PCI Security Standards Council (PCI-SSC)
The Security Standards Council defines credentials and qualifications for assessors and vendors as well as maintaining the PCI-DSS.
Approved Scanning Vendor (ASV)
A company approved by the PCI-SSC to conduct external vulnerability scanning services.
Penetration Test
Penetration tests attempt to identify ways to exploit vulnerabilities to circumvent or defeat the security features of system components. Penetration testing includes network and application testing as well as controls and processes around the networks and applications, and occurs from both outside the environment (external testing) and from inside the environment.

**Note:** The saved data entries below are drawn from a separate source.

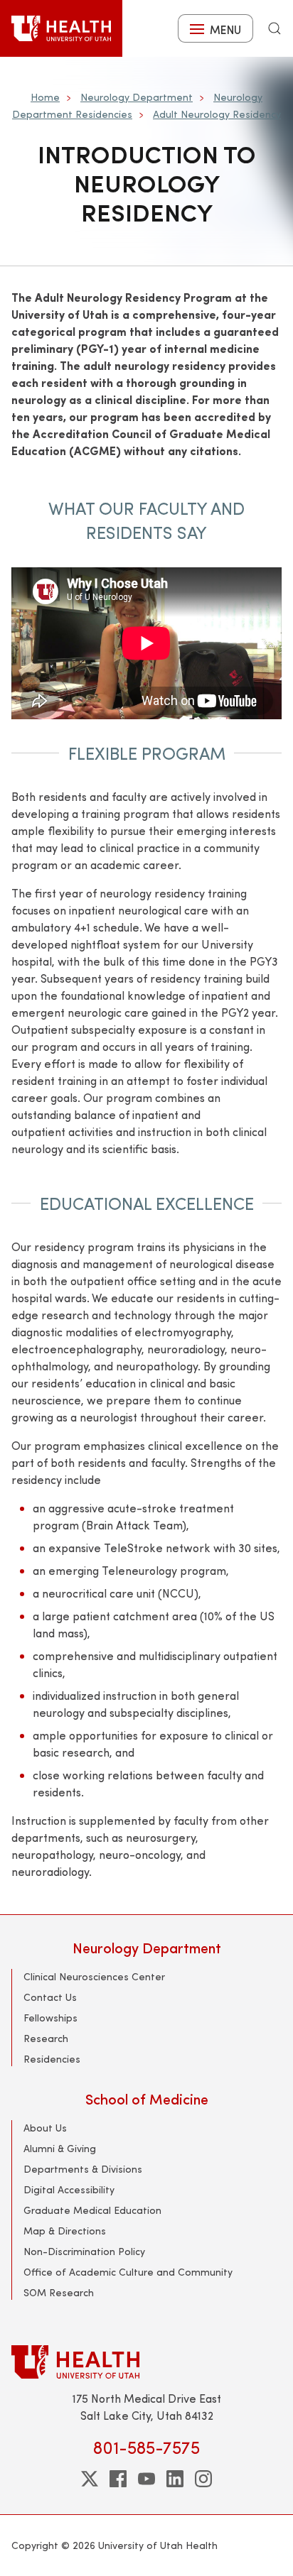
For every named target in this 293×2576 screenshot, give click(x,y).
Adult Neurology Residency (217, 114)
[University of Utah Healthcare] (146, 2362)
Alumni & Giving (59, 2148)
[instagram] (203, 2478)
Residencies (51, 2058)
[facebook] (118, 2478)
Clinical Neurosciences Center (94, 1976)
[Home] (61, 28)
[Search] (274, 28)
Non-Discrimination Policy (84, 2251)
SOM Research (58, 2292)
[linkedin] (174, 2478)
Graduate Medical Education (92, 2210)
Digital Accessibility (68, 2189)
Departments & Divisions (82, 2169)
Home (45, 97)
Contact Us (50, 1997)
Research (45, 2038)
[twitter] (89, 2478)
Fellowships (50, 2017)
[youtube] (146, 2478)
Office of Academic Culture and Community (128, 2271)
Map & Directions (64, 2230)
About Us (45, 2127)
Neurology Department (136, 97)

PCI Self-Assessment Questionnaire (SAQ)
The PCI Self-Assessment Questionnaire (SAQ) is a validation tool that is primarily used by merchants to demonstrate ongoing compliance to the PCI-DSS. The University will provide Merchant Account Owners access to an approved, third-party portal to automate the Self-Assessment Questionnaire (SAQ) process. The University will communicate the due dates and administer logins to the approved SAQ portal on an annual basis.
This policy applies to all persons who come in contact with credit card data. It applies to any computing devices owned or leased by the University of Pennsylvania that store, transmit, or process credit card data over the Penn network (PennNet). It also applies to all third parties who process credit card data on behalf of a University-issued merchant account. The use of a PennCard as a debit card (PennCash) is not within the scope of this policy.
Use of any alternative SAQ Validation types must be approved, on a case-by-case basis, by the Office of the VP for Finance and Treasurer. Details on SAQ validation types can be found here: https://www.pcisecuritystandards.org/pci_security/completing_self_assessment.
*SAQ A shall mean using a PCI-compliant service provider approved by the Office of the VP for Finance and Treasurer such that the credit card number is NOT entered into a web page of a server hosted on the Penn network, and the card data is not entered by University staff into a University computer or through a University network.